Note to self. Don’t talk marriage with potential mates.

This advice wasn’t new, just unexpected. For years Cosmo and other women’s magazines had been telling young women to never broach the subject of marriage with their man lest they scare him away. But to hear it from a mainstream Christian program was a bit of a shock. I know Ecclesiastes says there’s a time to speak and a time to be silent, but roping a topic as important as marriage off limits seemed a little extreme.

If it was faux pas to broach marriage during a date — the social convention that was once the prelude to matrimony – – when were you allowed to admit a hope for a family of one’s own?

Breaking New Ground
Since I didn’t date during my time in D.C., I forgot about his advice. It wasn’t until a few years later that his words, and everything else I’d heard and read about dating, came into play. I was best friends with a guy named Steve. We met in our graduate program and quickly found we had a lot in common. We went to movies together, read the same books and even started an online webzine for our school. To our friends, it looked like we were dating. The problem was, we weren’t. It was a problem because I was falling for him; but also because the way things appeared, no other guys would ask me out.

As much as I loved being with Steve, I wanted more than hours and hours of hanging out with him. I wanted to be married. I hoped that was what God was calling me to and didn’t want to waste my most marriageable years with a guy who saw me as “just a friend.”

All that dating advice I’d heard and read was little help. I had to break new ground.

Though I didn’t take the lead, I did ask Steve to. Knowing I could trust our friendship to absorb a little shock, I asked him what his intentions were. I guess in another day and age, my dad would have asked him that question (and considering my dad would have asked it a lot sooner in the process, maybe the father’s involvement wasn’t such a bad convention after all). But I didn’t live at home — I hadn’t for eight years. I didn’t even live in the same state with my parents anymore.

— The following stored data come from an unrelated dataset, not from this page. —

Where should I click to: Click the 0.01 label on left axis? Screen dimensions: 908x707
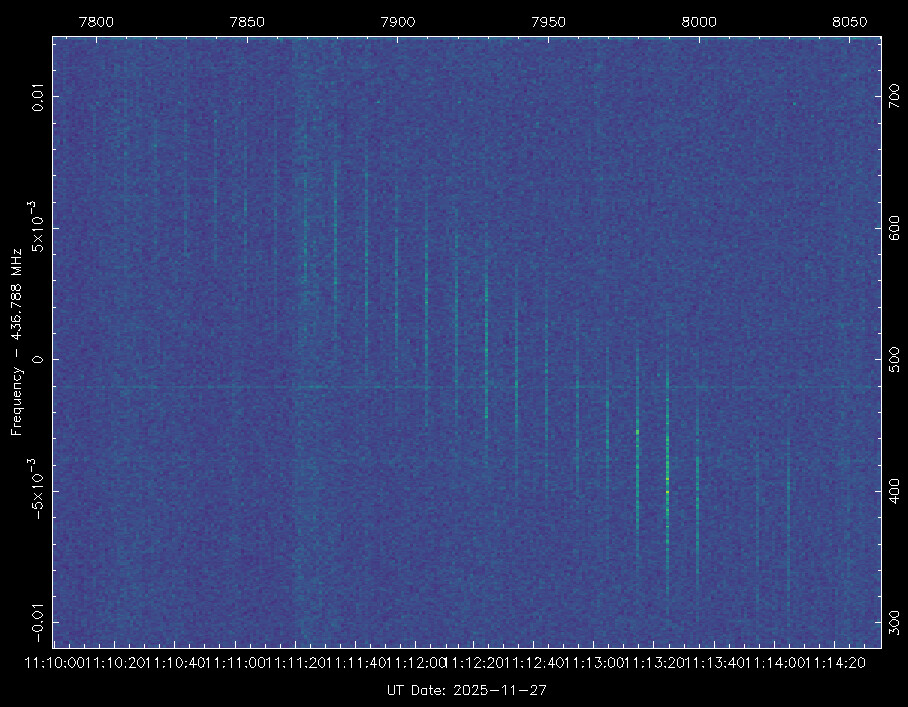coord(38,97)
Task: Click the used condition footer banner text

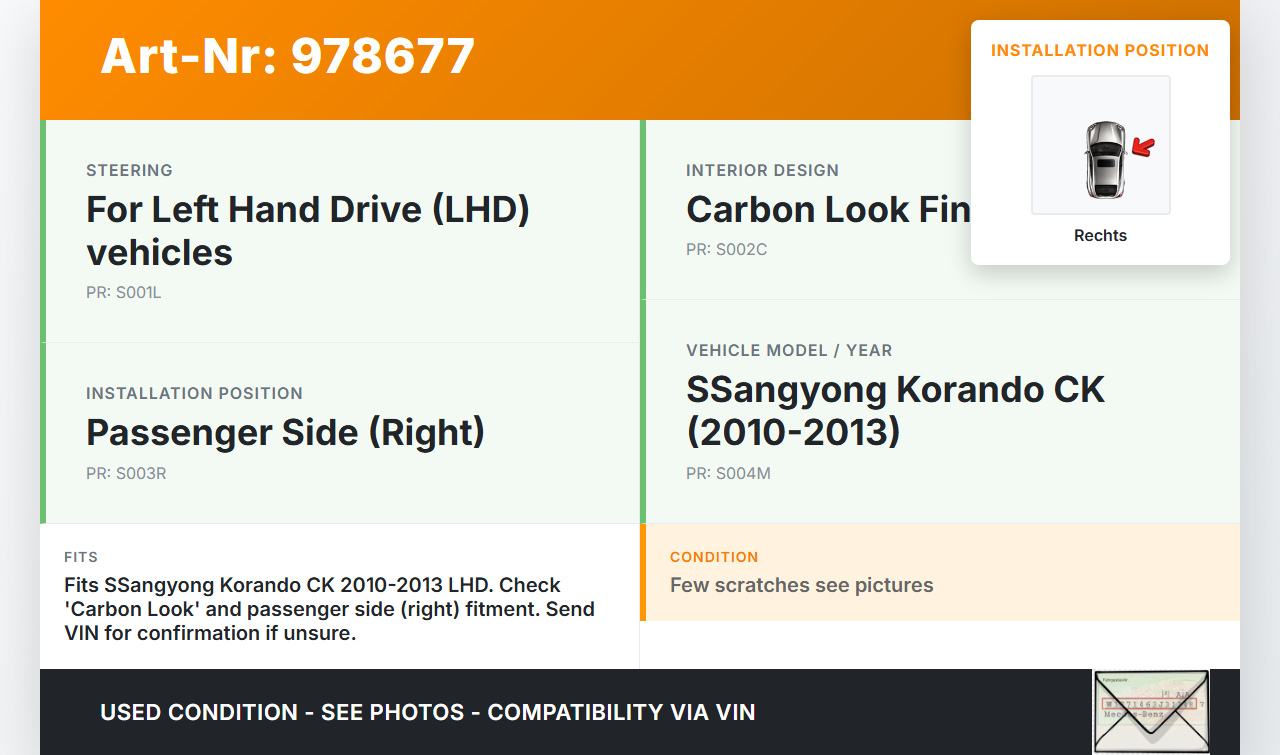Action: tap(427, 712)
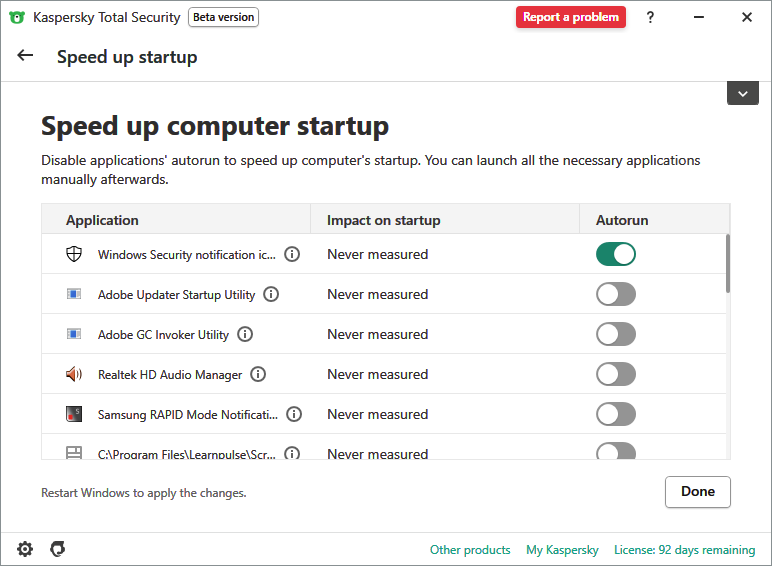The image size is (772, 566).
Task: Disable autorun for Windows Security notification icon
Action: tap(615, 254)
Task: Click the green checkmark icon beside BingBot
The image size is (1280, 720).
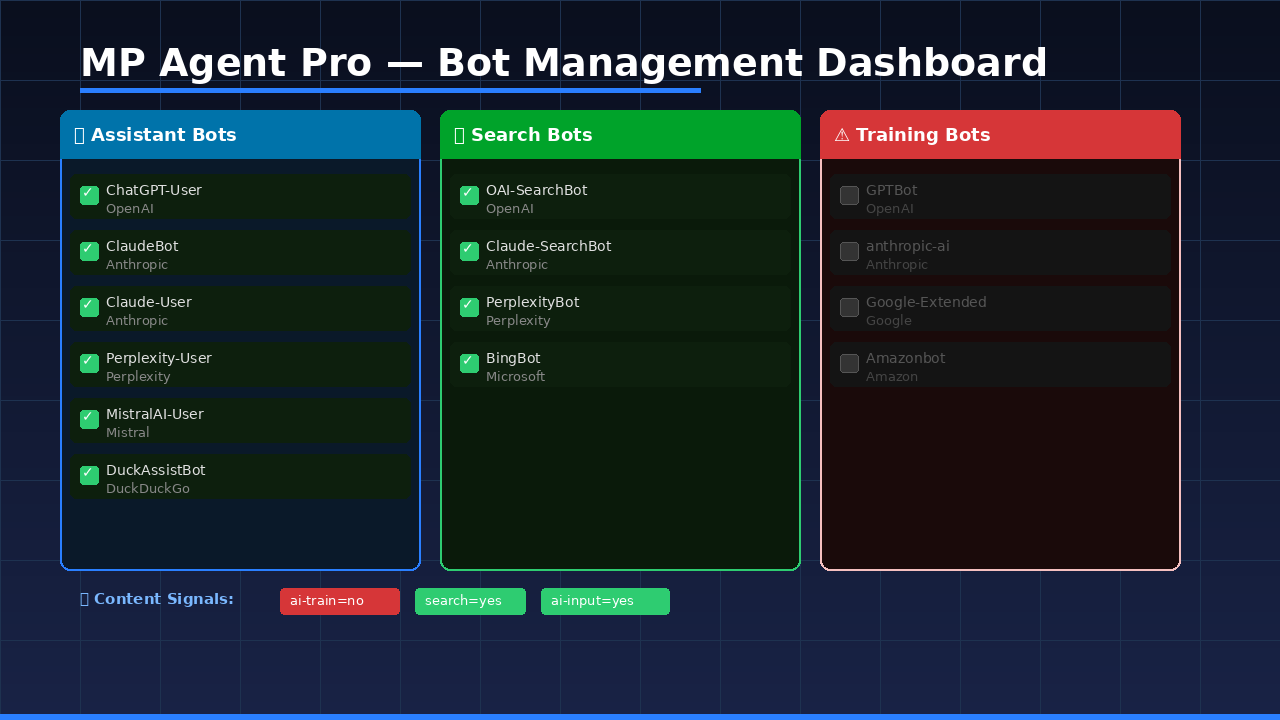Action: pos(468,363)
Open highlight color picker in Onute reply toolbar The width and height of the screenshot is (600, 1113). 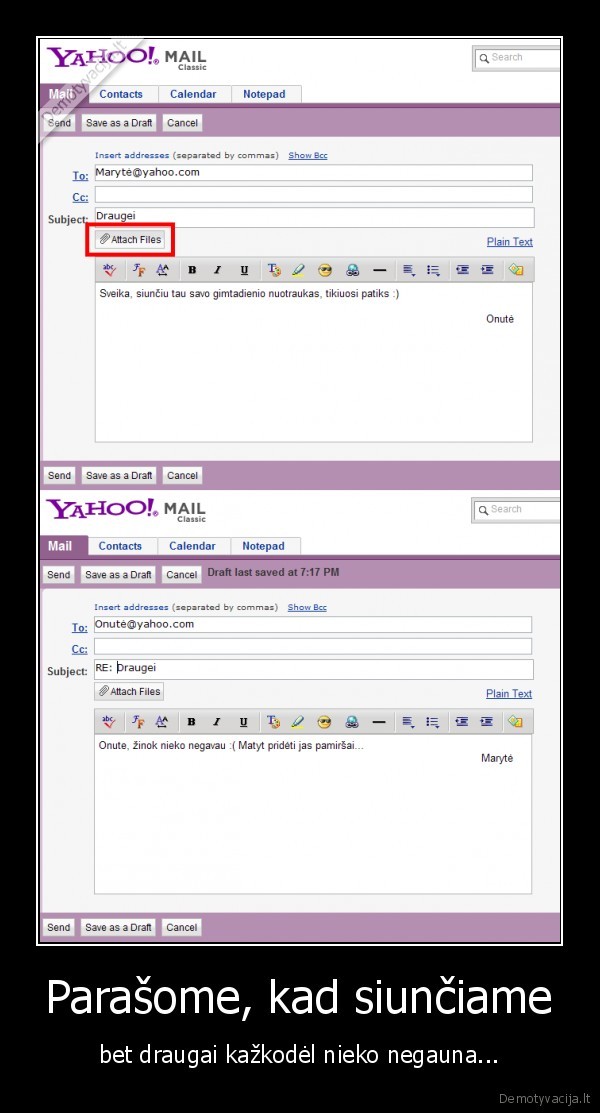[298, 722]
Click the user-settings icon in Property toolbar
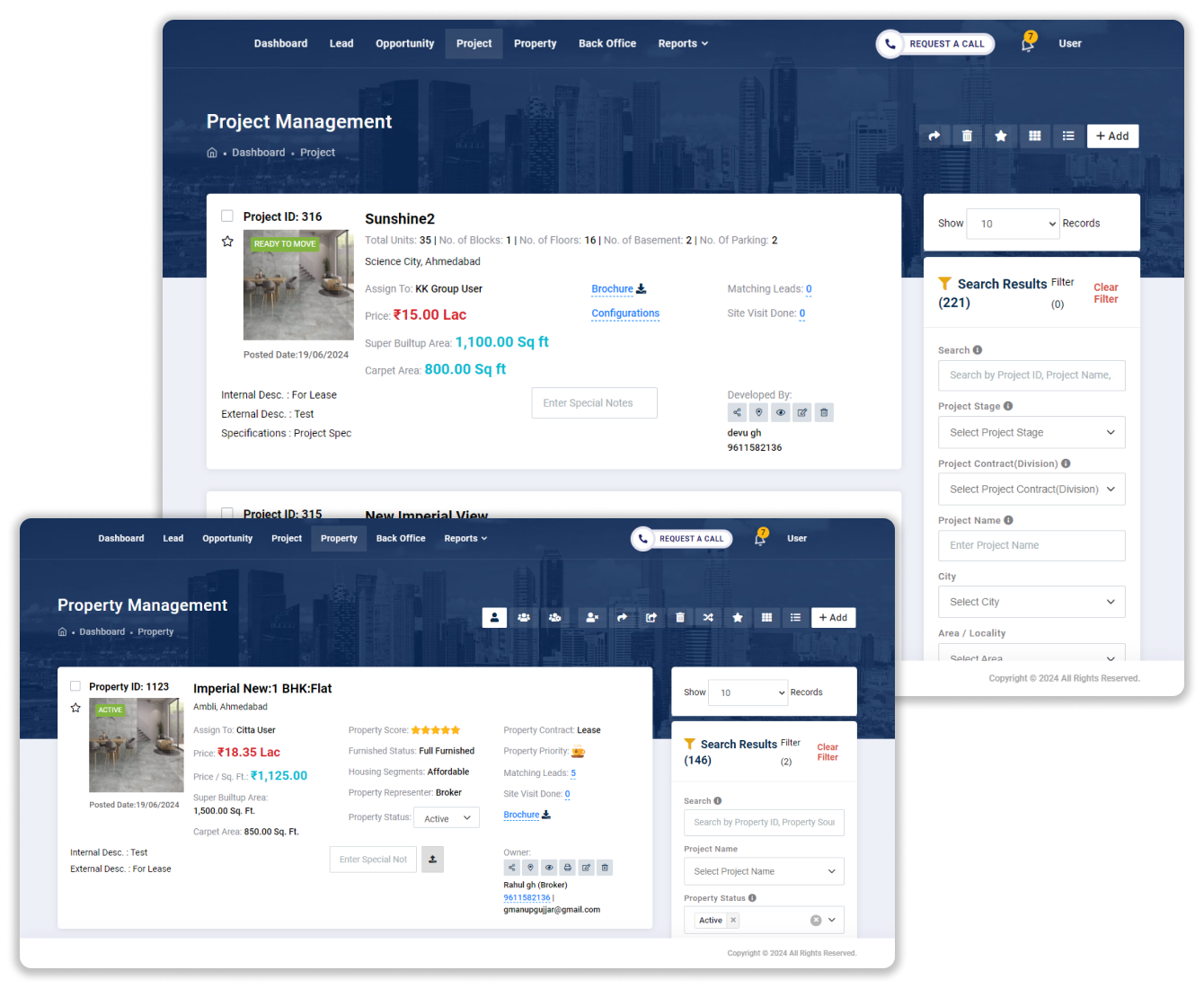Viewport: 1204px width, 988px height. click(554, 617)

Thankfully, Steve accepted my challenge to be honest about our relationship and had the courage to make it official. Six months after that conversation he asked me to be his wife. If I’d done what the books suggest — enjoy the friendship, follow his lead, lower my expectations, avoid the M-word — we’d probably still be just friends.

Permission to Run
Thirteen years after hearing that radio interview, such advice persists. “Christians seem to approach dating so seriously it’s immobilizing,” said one editor for Today’s Christian Woman in a recent interview. “Women especially seem to be contemplating marriage on the first date — men sense this and run for the hills.”

Still trends among singles — later first marriages, pre-marital sexual activity that mirrors the un-churched, the belief that marriage is something worth doing someday — suggest this advice is as unreliable as ever.

Now I’ll admit there are some things you shouldn’t ask a guy during those first few hours of conversation. “What color tuxedo do you prefer?” and “How do you feel about changing diapers?” are best reserved for later, like when you have a diamond on your finger. That said, however, there’s something troubling about telling women they shouldn’t even be “contemplating marriage” on the first date. Why not? What’s the purpose of dating, after all? If, as has traditionally been the case, dating is for finding a mate, then shouldn’t the possibility of marriage at least be forefront in your mind, if not on your tongue?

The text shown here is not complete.